JW: The problem has sadly more or less solved itself in that the Protestant community has been forced out into areas where they feel safe. Northern Ireland is more segregated than it ever was. There isn’t much community tension if there isn’t much in the way of interface. Where you do get interface, you get problems.

Middle-class areas and more affluent areas, particularly in Belfast, would be more moderate, places like the Malone Road, but working-class areas are much more straight down the line.

AR: Are the increasing numbers of people from minority ethnic backgrounds moving into these areas changing communities?

JW: We have a welcome increase in the number of ethnic minorities who, of course, don’t fit into our sectarian geography. And the Alliance party got an MLA elected in South Belfast. [Anna Lo] broke the mould. Though, there is a big ethnic group in South Belfast – if she has been able to get them registered and motivated to vote – that is a sizable vote, she has done well. She obviously had a tremendous advantage because she could speak to everybody who was Chinese in Chinese. It is a very welcome development but I don’t think that South Belfast is representative of Northern Ireland generally. develop naturally. I don’t think you have to develop a policy for it. People will feel safer and much more confident in their position. Northern Ireland people are quite gregarious and inevitably people will become much more mixed. But it is very difficult to encourage that when you still have the threat of violence hanging over you. It was the threat of violence that drove people apart.

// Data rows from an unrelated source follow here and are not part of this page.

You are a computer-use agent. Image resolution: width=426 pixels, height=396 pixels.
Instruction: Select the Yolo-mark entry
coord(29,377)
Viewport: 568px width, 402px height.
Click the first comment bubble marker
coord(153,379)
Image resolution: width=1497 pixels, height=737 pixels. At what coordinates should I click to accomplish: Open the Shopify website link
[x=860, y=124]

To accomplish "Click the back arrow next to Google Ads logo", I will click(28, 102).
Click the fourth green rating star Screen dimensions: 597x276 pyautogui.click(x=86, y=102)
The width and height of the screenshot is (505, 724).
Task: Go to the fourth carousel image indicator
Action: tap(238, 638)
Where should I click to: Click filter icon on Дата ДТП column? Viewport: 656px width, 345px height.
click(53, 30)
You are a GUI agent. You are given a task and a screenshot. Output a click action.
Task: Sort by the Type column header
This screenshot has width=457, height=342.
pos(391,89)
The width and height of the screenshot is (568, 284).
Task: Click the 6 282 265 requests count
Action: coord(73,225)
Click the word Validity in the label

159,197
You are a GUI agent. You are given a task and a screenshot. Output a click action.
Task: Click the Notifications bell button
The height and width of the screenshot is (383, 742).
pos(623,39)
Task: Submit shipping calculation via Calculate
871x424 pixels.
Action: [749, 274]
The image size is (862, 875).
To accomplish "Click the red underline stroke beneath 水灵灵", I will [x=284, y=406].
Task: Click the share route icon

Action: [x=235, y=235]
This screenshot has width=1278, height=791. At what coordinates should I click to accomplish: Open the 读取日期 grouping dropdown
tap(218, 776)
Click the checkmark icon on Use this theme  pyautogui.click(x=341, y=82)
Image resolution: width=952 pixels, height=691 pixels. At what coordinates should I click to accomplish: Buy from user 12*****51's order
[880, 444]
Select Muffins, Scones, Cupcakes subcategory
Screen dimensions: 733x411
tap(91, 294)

In South Down we have had a big influx of East Europeans but they are a bit more invisible because they don’t look differently to us. People don’t spot them as easily as if you are West Indian or Chinese. As a political force the ethnic minorities aren’t particularly strong because they don’t show a great deal of interest. A lot don’t register and a lot of those who do don’t vote. When you are around talking to the folk they really don’t know what is going on, particularly if their English isn’t too good. Plus they tend to be younger than the average [voter] profile and don’t generally stay more than a couple of years.

There are a lot of East Europeans in the fish factories, who add tremendously to the economy. They are good news. I don’t subscribe to this nonsense, “They are taking away our jobs.” They aren’t, we can’t fill those jobs locally. But very few put down roots and stay long-term. Unlike the Chinese. Apart from South Belfast, I don’t think we are becoming a multicultural society in the way that parts of Dublin have, because it’s a transient workforce.

AR: What about younger people, do you sense a disengagement with politics among those who don’t have any real memory of the Troubles at their worst?

JW: Young people probably have more things on their minds than voting. When you settle down, get married and have a few kids, then you then tend to be more interested in voting.

AR: How do you engage younger voters?

JW: I don’t think you can. That’s a myth. Young people, by their very nature, are in a transient position for a few years where their priorities are totally different. Voter apathy among young people is inherent in every society. They do eventually vote – when people settle down they start to think, “What sort of society do I want?” The 17-25 year-olds are very difficult to win over, unless they are dedicated to the cause. The trick is to make certain that from 25 onwards they do vote.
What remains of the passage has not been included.